# WHAT TYPE OF WHITE SAND AT HOMEDEPOT OR LOWES?



## ICEMAN330824 (May 30, 2006)

DOES ANYONE KNOW WHY I CANT FIND ANY WHITE SILLICA SAND AT HOMEDEPOT OR LOWES HERE? ONLY THAT BROWN PLAYSAND. EVEN THE PAVERS SAND LOOKS LIGHT BROWN. WHAT THE BRAND NAME OF THE WHITE SAND YOU GUYS BUY FROM HOMEDEPOT SO I CAN FIND IT. ALL I SEE IS QUICKQRETE CONCRETE MIXTURES, ETC. SOMEONE PLEASE HELP ME ON THIS ONE. I DONT WANT TO SPEND $100 BUCK AT MY LFS FOR SOME. THANKS

ICEMAN!
















I HAVE POSTED THIS SAME QUESTION OVER IN TANK EQUIPMENT AND QUESTIONS LOOKING FOR A FASTER RESPONSE.


----------



## DiPpY eGgS (Mar 6, 2005)

I don't know where to find the sand that you are asking about. But, I know that all the hobbyists that I know go to a local river, and use that sand after washing it really really good. works great for them


----------



## ICEMAN330824 (May 30, 2006)

DiPpY eGgS said:


> I don't know where to find the sand that you are asking about. But, I know that all the hobbyists that I know go to a local river, and use that sand after washing it really really good. works great for them


OK. UNFORTUNATLY MY RIVER SAND IS NOT WHITE. BUT HEYYEAH, THE BEACH SAND IS ABOVE THE RIVER. ILL USE IT. THANKS DIPPY!


----------



## rchan11 (May 6, 2004)

Get the white filter sand from either place.


----------



## ChilDawg (Apr 30, 2006)

Wait, you didn't get a response in an hour, so you posted elsewhere? How impatient are you?

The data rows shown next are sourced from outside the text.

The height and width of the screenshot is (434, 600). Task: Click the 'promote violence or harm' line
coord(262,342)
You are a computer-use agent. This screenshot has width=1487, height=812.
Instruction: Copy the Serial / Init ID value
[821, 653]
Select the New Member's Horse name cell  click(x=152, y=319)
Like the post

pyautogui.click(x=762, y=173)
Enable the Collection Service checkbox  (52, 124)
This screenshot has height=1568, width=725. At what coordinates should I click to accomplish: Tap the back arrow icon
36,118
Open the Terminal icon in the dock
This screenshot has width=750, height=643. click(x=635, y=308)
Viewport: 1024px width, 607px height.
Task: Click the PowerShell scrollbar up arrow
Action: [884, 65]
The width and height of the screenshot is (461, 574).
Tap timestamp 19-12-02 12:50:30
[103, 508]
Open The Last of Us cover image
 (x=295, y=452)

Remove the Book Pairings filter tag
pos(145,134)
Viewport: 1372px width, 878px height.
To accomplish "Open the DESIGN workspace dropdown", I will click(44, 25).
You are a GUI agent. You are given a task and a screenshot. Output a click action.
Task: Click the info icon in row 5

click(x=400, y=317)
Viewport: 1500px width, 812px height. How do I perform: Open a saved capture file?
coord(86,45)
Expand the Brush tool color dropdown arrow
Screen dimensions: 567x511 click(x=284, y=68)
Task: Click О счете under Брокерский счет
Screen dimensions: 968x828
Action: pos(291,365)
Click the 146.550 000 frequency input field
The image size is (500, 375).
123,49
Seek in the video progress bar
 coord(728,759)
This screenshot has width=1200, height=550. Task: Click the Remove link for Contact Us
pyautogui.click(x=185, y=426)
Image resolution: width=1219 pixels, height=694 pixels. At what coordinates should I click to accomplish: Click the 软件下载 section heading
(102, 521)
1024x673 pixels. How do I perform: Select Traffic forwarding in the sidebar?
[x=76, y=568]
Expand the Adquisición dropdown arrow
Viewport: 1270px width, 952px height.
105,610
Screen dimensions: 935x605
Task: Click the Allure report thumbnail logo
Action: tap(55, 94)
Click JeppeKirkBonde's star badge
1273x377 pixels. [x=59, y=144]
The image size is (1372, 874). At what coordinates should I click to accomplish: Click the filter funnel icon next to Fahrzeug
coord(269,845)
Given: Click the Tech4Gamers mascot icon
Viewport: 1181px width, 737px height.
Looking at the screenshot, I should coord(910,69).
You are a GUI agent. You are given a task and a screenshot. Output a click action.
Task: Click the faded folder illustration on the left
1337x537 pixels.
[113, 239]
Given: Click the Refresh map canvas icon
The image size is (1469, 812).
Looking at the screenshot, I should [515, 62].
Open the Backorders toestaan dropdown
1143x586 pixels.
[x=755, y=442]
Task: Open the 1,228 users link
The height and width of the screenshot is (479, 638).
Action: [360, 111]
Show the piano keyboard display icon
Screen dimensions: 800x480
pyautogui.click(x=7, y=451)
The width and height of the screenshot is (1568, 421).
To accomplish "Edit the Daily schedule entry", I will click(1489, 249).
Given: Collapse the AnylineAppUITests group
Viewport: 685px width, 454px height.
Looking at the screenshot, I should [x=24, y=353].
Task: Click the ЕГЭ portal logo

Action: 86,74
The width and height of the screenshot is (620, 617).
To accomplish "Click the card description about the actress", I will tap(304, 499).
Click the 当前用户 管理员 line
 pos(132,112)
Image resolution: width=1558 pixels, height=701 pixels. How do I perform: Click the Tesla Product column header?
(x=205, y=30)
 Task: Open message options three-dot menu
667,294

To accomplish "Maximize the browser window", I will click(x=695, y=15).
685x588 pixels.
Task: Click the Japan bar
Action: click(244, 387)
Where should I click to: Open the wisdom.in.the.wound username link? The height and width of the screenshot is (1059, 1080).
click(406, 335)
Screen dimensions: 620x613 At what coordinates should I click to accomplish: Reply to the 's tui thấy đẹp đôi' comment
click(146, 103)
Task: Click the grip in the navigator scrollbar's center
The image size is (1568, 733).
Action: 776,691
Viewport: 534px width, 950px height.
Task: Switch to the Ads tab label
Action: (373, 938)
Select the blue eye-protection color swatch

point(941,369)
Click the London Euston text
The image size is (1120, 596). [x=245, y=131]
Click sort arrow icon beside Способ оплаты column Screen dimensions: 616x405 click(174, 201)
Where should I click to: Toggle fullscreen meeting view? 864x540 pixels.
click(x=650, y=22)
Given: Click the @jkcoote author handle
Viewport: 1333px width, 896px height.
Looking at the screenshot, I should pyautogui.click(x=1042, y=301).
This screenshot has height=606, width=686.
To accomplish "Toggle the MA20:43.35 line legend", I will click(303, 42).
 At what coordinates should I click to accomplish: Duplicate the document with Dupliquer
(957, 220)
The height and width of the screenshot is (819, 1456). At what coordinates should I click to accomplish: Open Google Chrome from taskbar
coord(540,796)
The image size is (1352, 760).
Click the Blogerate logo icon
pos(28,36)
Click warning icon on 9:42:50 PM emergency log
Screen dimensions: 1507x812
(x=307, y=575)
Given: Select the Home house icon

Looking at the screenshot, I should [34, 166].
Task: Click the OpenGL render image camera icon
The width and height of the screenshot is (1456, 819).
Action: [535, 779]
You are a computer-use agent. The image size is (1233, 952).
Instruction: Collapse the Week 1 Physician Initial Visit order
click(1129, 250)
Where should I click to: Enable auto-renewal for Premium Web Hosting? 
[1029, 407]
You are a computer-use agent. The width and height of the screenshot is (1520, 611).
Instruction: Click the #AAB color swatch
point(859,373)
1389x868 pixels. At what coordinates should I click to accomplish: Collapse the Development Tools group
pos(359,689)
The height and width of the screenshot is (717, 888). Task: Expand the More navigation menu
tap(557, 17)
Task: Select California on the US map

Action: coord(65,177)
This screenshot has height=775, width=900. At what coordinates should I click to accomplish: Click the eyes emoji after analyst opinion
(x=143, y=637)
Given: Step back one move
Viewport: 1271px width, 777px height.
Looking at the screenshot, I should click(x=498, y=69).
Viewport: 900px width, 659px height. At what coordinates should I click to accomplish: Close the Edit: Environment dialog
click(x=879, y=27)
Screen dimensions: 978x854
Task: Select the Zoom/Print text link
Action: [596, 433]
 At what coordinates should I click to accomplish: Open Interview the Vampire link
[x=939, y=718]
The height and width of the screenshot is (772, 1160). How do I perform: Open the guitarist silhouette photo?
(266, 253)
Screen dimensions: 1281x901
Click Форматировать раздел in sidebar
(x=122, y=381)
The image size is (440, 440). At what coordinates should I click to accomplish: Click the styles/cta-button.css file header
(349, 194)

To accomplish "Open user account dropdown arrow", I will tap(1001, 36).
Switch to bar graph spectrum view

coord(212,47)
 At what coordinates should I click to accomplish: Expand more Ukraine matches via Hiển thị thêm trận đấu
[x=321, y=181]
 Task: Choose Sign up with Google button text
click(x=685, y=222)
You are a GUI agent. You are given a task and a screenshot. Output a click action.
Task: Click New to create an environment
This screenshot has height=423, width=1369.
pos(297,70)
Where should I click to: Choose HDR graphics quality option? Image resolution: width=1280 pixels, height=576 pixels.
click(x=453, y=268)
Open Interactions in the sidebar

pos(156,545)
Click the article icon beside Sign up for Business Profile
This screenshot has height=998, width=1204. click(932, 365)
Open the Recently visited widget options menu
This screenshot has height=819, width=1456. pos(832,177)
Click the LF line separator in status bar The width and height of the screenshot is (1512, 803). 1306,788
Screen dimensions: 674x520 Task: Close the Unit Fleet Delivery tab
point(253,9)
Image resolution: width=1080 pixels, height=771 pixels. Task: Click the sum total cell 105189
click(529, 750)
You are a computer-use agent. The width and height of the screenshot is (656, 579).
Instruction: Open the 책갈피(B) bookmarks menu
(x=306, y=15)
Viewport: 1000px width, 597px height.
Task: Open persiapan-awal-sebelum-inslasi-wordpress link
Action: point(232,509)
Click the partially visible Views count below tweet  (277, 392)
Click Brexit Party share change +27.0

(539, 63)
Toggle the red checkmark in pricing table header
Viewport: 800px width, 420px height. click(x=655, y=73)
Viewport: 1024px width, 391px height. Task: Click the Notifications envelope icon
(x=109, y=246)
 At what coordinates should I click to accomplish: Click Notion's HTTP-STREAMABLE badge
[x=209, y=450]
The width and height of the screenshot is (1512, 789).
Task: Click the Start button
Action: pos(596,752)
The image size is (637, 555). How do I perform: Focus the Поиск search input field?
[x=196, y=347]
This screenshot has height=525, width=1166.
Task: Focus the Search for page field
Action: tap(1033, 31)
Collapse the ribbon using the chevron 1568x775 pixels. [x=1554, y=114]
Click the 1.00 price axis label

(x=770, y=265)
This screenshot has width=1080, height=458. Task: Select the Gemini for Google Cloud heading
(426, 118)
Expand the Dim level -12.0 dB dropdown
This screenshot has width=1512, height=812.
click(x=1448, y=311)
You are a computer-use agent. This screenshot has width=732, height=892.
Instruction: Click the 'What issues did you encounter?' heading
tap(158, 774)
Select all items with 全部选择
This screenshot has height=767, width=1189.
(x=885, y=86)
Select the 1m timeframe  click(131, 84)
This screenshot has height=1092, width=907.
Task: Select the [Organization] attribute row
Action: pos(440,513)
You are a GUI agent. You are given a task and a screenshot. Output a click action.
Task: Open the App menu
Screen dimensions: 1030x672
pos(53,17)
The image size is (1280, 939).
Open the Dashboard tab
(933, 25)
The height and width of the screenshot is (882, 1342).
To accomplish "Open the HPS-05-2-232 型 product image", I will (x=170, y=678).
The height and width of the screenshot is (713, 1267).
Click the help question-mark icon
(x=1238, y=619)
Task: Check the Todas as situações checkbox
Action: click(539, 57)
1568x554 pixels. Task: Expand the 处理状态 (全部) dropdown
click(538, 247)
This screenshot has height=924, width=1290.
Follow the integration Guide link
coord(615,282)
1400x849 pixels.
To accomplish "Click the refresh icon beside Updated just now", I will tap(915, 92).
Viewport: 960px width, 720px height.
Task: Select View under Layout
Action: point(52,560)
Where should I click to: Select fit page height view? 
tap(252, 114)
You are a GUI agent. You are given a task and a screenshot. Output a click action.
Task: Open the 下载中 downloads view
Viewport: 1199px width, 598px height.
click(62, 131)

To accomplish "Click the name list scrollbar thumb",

My bad, it took four minutes before you edited this to post elsewhere...that's really ridiculous.


----------



## ICEMAN330824 (May 30, 2006)

ChilDawg said:


> Get the white filter sand from either place.


THANKS MAN...ILL TRY TO FIND SOME OF THIS STUFF.


----------



## DiPpY eGgS (Mar 6, 2005)

ICEMAN, I hope you have found help for your question.

Thanks to all who have helped you out.


----------



## ICEMAN330824 (May 30, 2006)

DiPpY eGgS said:


> ICEMAN, I hope you have found help for your question.
> 
> Thanks to all who have helped you out.


YES I APPRECIATE ALL AND THERE HELPFUL SUGGESTIONS. THANKS


----------